*** Dataset ***

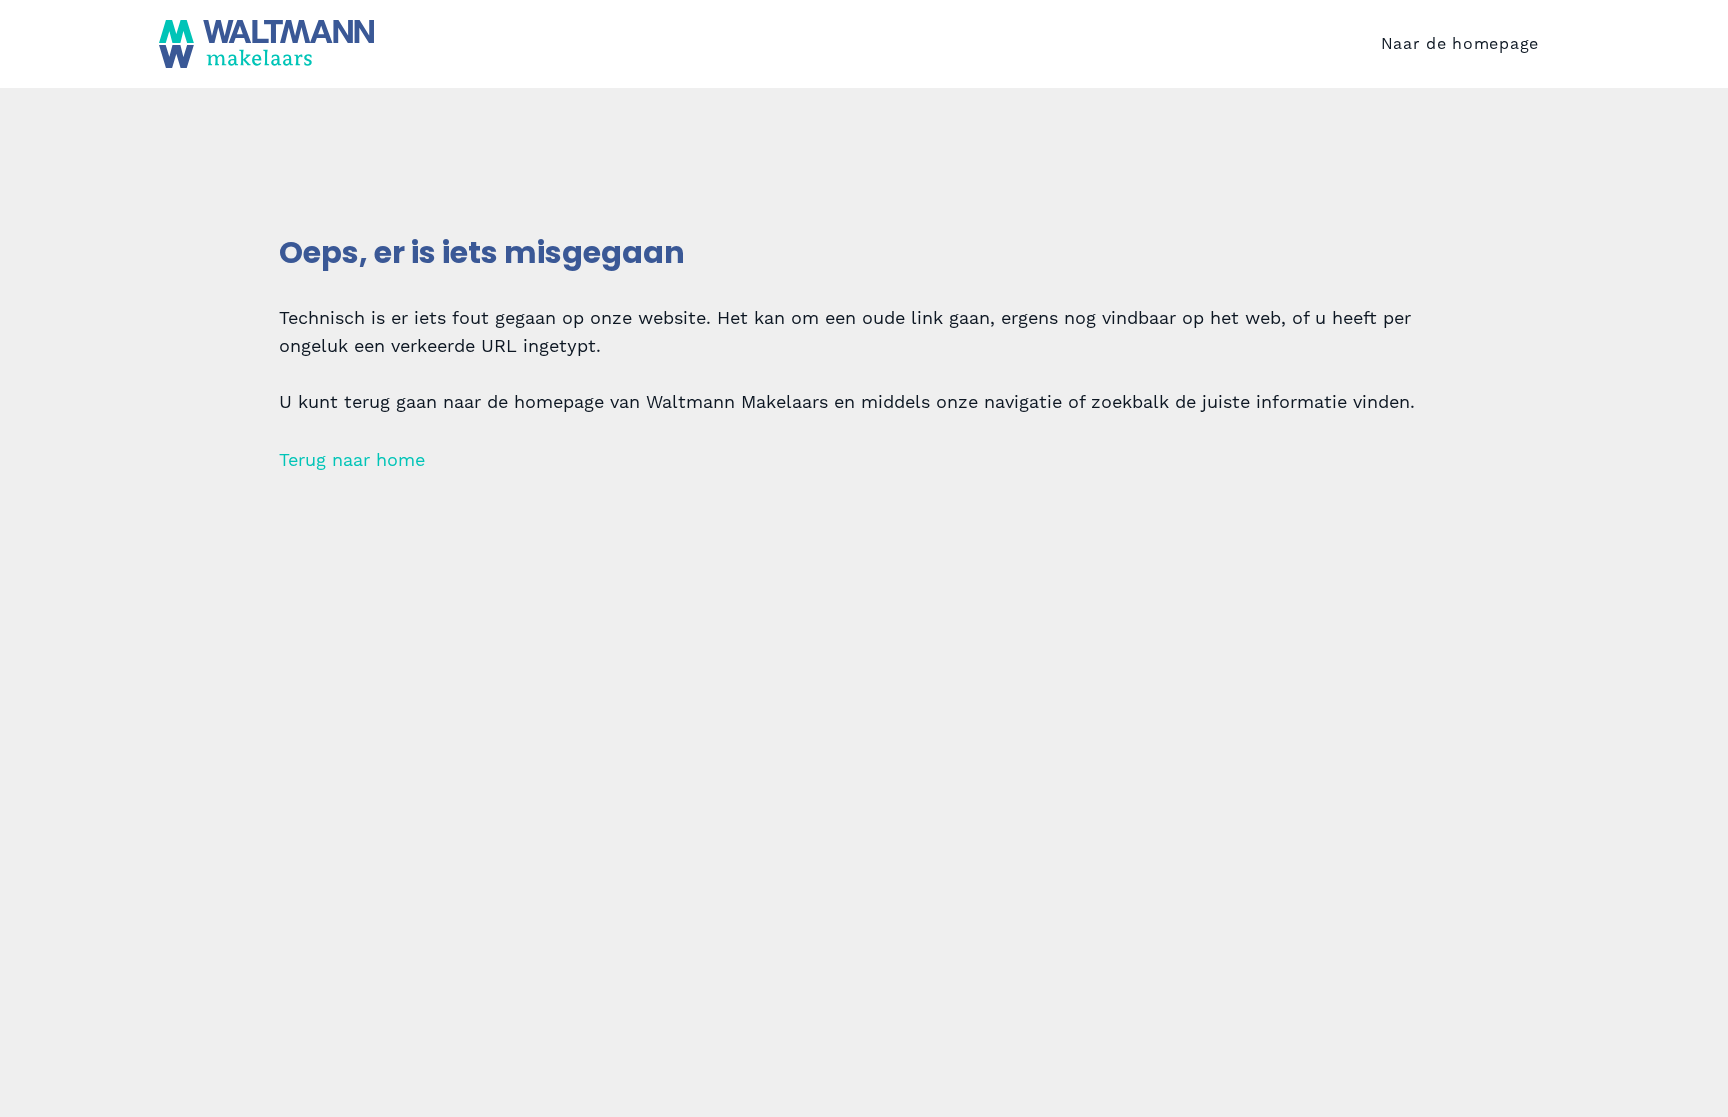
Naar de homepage (1460, 43)
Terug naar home (352, 459)
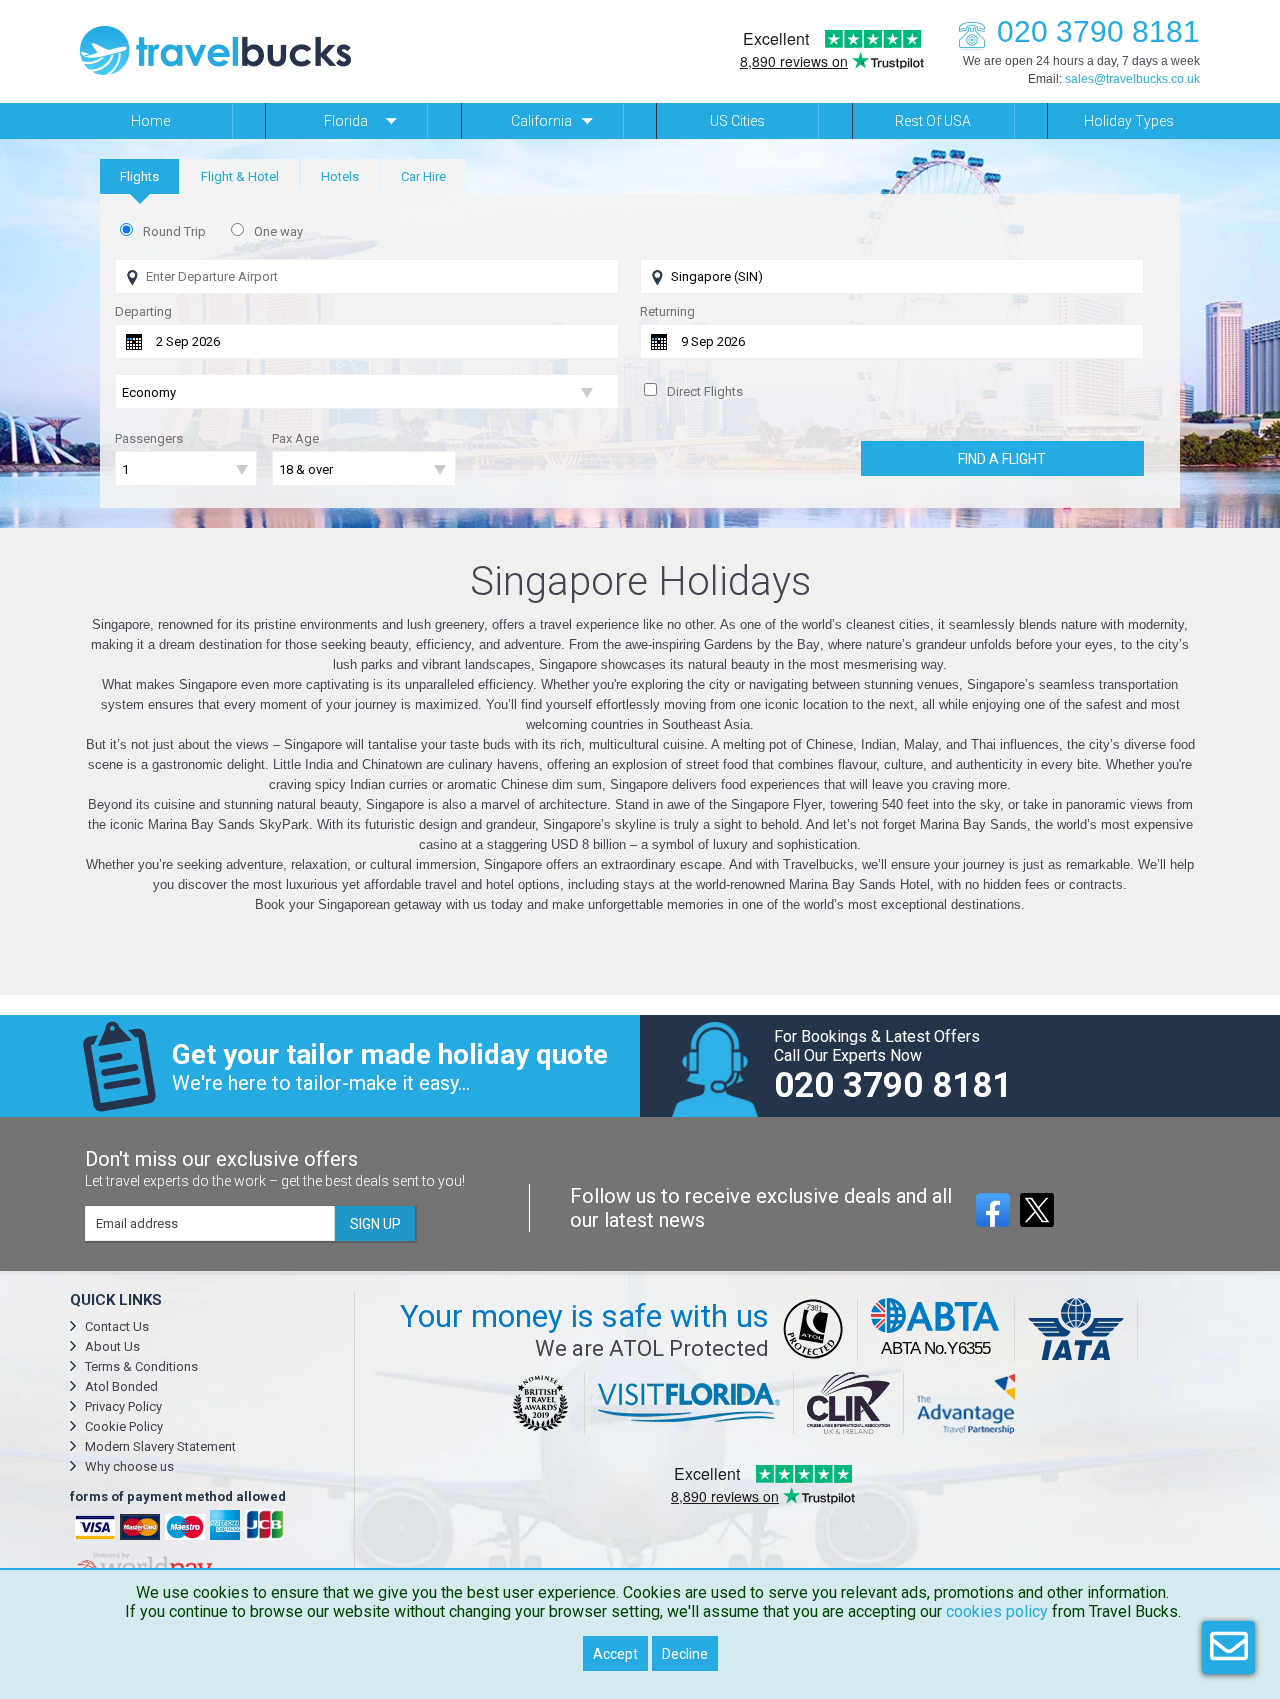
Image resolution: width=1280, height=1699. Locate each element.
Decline (685, 1654)
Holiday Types (1129, 121)
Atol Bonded (121, 1386)
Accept (615, 1654)
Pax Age (295, 438)
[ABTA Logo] (936, 1329)
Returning (667, 311)
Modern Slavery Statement (160, 1446)
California (541, 121)
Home (150, 121)
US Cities (737, 121)
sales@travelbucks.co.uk (1132, 79)
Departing (143, 311)
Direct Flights (705, 391)
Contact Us (117, 1326)
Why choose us (129, 1466)
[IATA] (1076, 1329)
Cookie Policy (124, 1426)
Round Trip (174, 231)
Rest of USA (933, 121)
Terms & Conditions (141, 1366)
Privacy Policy (123, 1406)
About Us (112, 1346)
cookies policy (997, 1611)
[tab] (139, 176)
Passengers (149, 438)
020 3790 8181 (1098, 31)
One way (278, 231)
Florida (346, 121)
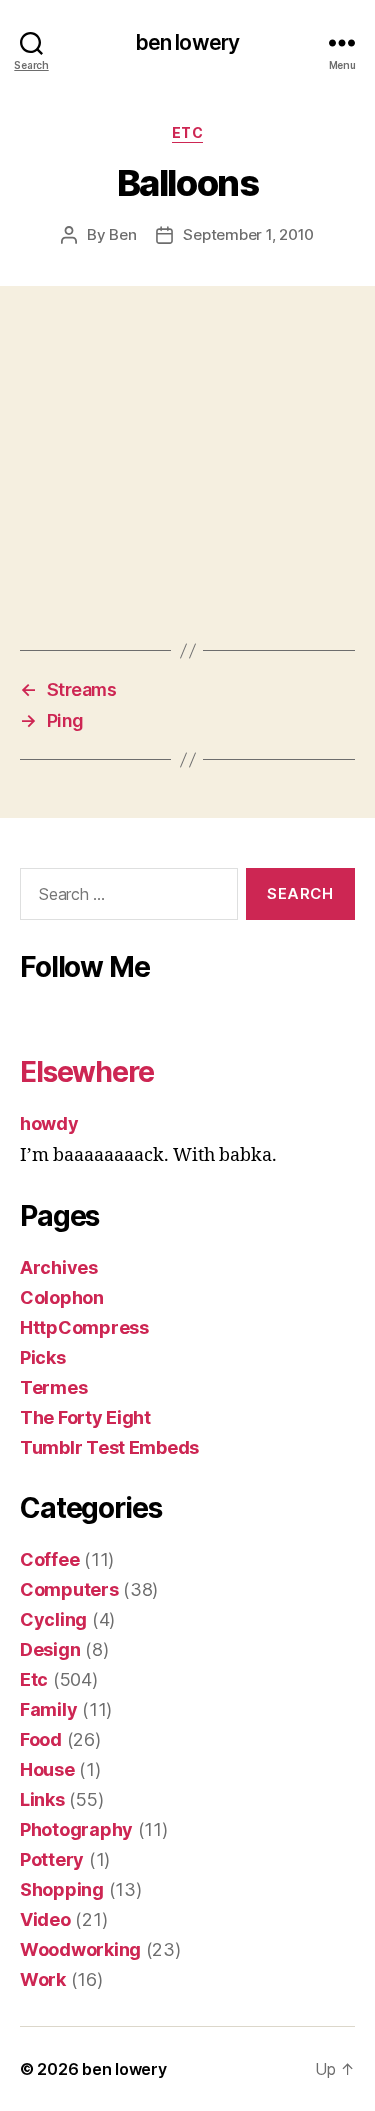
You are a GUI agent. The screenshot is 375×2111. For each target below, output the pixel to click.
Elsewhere (87, 1072)
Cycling (53, 1619)
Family (48, 1709)
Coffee (49, 1559)
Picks (43, 1357)
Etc (188, 132)
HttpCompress (84, 1327)
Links (42, 1799)
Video (45, 1919)
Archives (59, 1267)
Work (43, 1979)
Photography (76, 1829)
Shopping (62, 1889)
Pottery (52, 1859)
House (47, 1769)
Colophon (62, 1297)
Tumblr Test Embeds (109, 1447)
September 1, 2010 (248, 234)
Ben (122, 234)
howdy (49, 1123)
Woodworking (80, 1949)
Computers (69, 1589)
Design (50, 1649)
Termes (53, 1387)
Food (41, 1739)
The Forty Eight (85, 1417)
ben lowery (187, 42)
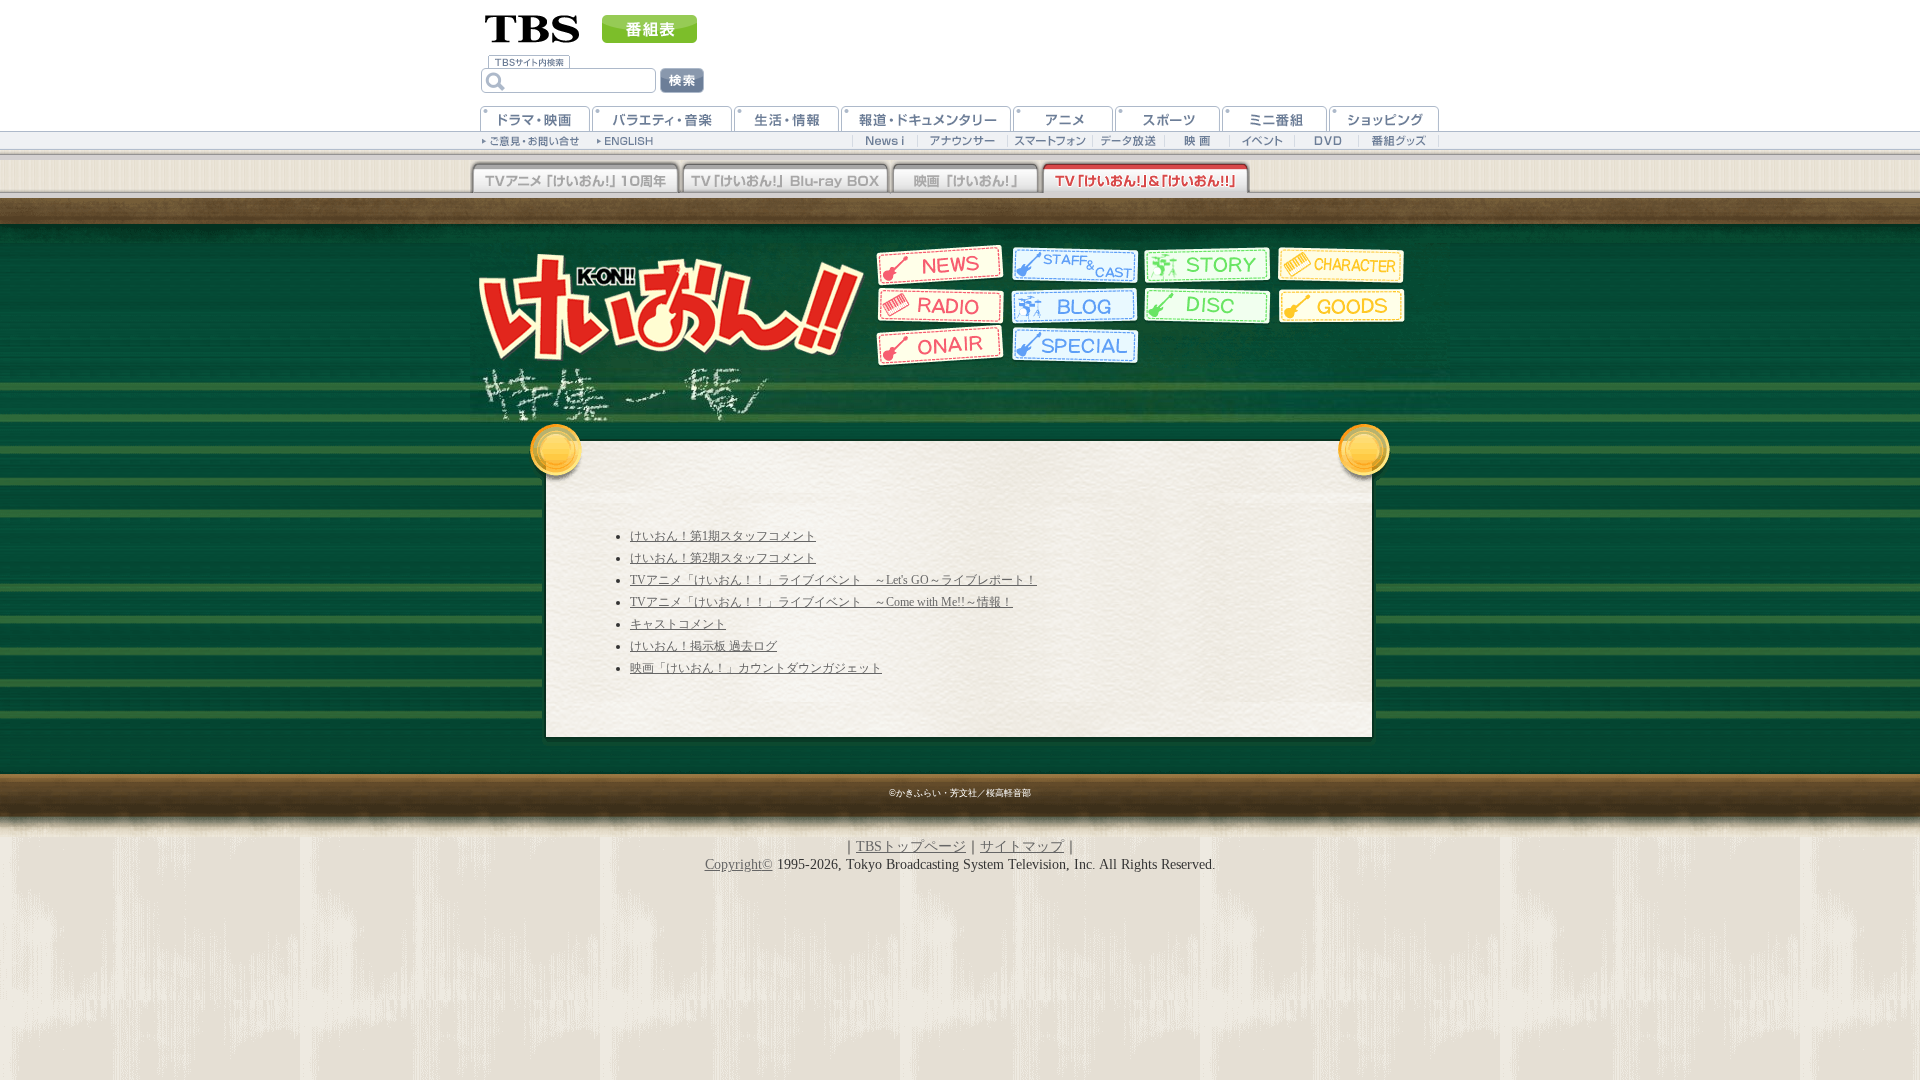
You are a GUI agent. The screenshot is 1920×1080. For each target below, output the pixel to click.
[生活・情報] (786, 118)
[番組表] (649, 29)
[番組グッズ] (1398, 140)
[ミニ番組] (1274, 118)
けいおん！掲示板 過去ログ (703, 646)
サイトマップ (1022, 846)
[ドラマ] (535, 118)
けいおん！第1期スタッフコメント (723, 536)
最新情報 (937, 265)
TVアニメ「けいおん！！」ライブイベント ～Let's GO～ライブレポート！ (833, 580)
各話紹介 (1207, 265)
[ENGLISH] (627, 140)
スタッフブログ (1072, 306)
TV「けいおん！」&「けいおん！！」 (1145, 179)
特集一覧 (1072, 346)
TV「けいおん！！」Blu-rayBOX (575, 179)
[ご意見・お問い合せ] (532, 140)
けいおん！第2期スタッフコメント (723, 558)
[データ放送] (1128, 140)
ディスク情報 (1207, 306)
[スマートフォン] (1049, 140)
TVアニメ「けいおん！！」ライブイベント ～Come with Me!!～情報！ (821, 602)
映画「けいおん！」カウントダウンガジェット (756, 668)
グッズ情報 (1342, 306)
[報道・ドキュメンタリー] (926, 118)
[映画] (1196, 140)
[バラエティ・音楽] (662, 118)
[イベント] (1261, 140)
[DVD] (1326, 140)
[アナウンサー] (962, 140)
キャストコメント (678, 624)
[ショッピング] (1384, 118)
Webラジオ (937, 306)
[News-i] (884, 140)
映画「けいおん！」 (965, 179)
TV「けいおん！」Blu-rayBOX (785, 179)
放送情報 (937, 346)
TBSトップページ (911, 846)
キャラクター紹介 (1342, 265)
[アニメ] (1063, 118)
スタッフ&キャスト (1072, 265)
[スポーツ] (1167, 118)
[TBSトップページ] (532, 27)
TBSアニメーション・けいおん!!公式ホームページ (670, 305)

***

Give the entries again, exactly and in full, with no image included.

- Solution:
Naar de homepage (1460, 43)
Terug naar home (352, 459)
Image resolution: width=1280, height=1699. Locate each element.
Decline (685, 1654)
Holiday Types (1129, 121)
Atol Bonded (121, 1386)
Accept (615, 1654)
Pax Age (295, 438)
[ABTA Logo] (936, 1329)
Returning (667, 311)
Modern Slavery Statement (160, 1446)
California (541, 121)
Home (150, 121)
US Cities (737, 121)
sales@travelbucks.co.uk (1132, 79)
Departing (143, 311)
Direct Flights (705, 391)
Contact Us (117, 1326)
Why choose us (129, 1466)
[IATA] (1076, 1329)
Cookie Policy (124, 1426)
Round Trip (174, 231)
Rest of USA (933, 121)
Terms & Conditions (141, 1366)
Privacy Policy (123, 1406)
About Us (112, 1346)
cookies policy (997, 1611)
[tab] (139, 176)
Passengers (149, 438)
020 3790 8181 (1098, 31)
One way (278, 231)
Florida (346, 121)
You are a GUI agent. The screenshot is 375×2111. For each target below, output the pixel to click.
Elsewhere (87, 1072)
Cycling (53, 1619)
Family (48, 1709)
Coffee (49, 1559)
Picks (43, 1357)
Etc (188, 132)
HttpCompress (84, 1327)
Links (42, 1799)
Video (45, 1919)
Archives (59, 1267)
Work (43, 1979)
Photography (76, 1829)
Shopping (62, 1889)
Pottery (52, 1859)
House (47, 1769)
Colophon (62, 1297)
Tumblr Test Embeds (109, 1447)
September 1, 2010 (248, 234)
Ben (122, 234)
howdy (49, 1123)
Woodworking (80, 1949)
Computers (69, 1589)
Design (50, 1649)
Termes (53, 1387)
Food (41, 1739)
The Forty Eight (85, 1417)
ben lowery (187, 42)
You are a GUI agent. The screenshot is 1920×1080. For each target below, output the pixel to click.
[生活・情報] (786, 118)
[番組表] (649, 29)
[番組グッズ] (1398, 140)
[ミニ番組] (1274, 118)
けいおん！掲示板 過去ログ (703, 646)
サイトマップ (1022, 846)
[ドラマ] (535, 118)
けいおん！第1期スタッフコメント (723, 536)
最新情報 (937, 265)
TVアニメ「けいおん！！」ライブイベント ～Let's GO～ライブレポート！ (833, 580)
各話紹介 (1207, 265)
[ENGLISH] (627, 140)
スタッフブログ (1072, 306)
TV「けいおん！」&「けいおん！！」 (1145, 179)
特集一覧 (1072, 346)
TV「けいおん！！」Blu-rayBOX (575, 179)
[ご意見・お問い合せ] (532, 140)
けいおん！第2期スタッフコメント (723, 558)
[データ放送] (1128, 140)
ディスク情報 (1207, 306)
[スマートフォン] (1049, 140)
TVアニメ「けいおん！！」ライブイベント ～Come with Me!!～情報！ (821, 602)
映画「けいおん！」カウントダウンガジェット (756, 668)
グッズ情報 (1342, 306)
[報道・ドキュメンタリー] (926, 118)
[映画] (1196, 140)
[バラエティ・音楽] (662, 118)
[イベント] (1261, 140)
[DVD] (1326, 140)
[アナウンサー] (962, 140)
キャストコメント (678, 624)
[ショッピング] (1384, 118)
Webラジオ (937, 306)
[News-i] (884, 140)
映画「けいおん！」 (965, 179)
TV「けいおん！」Blu-rayBOX (785, 179)
放送情報 (937, 346)
TBSトップページ (911, 846)
キャラクター紹介 (1342, 265)
[アニメ] (1063, 118)
スタッフ&キャスト (1072, 265)
[スポーツ] (1167, 118)
[TBSトップページ] (532, 27)
TBSアニメーション・けいおん!!公式ホームページ (670, 305)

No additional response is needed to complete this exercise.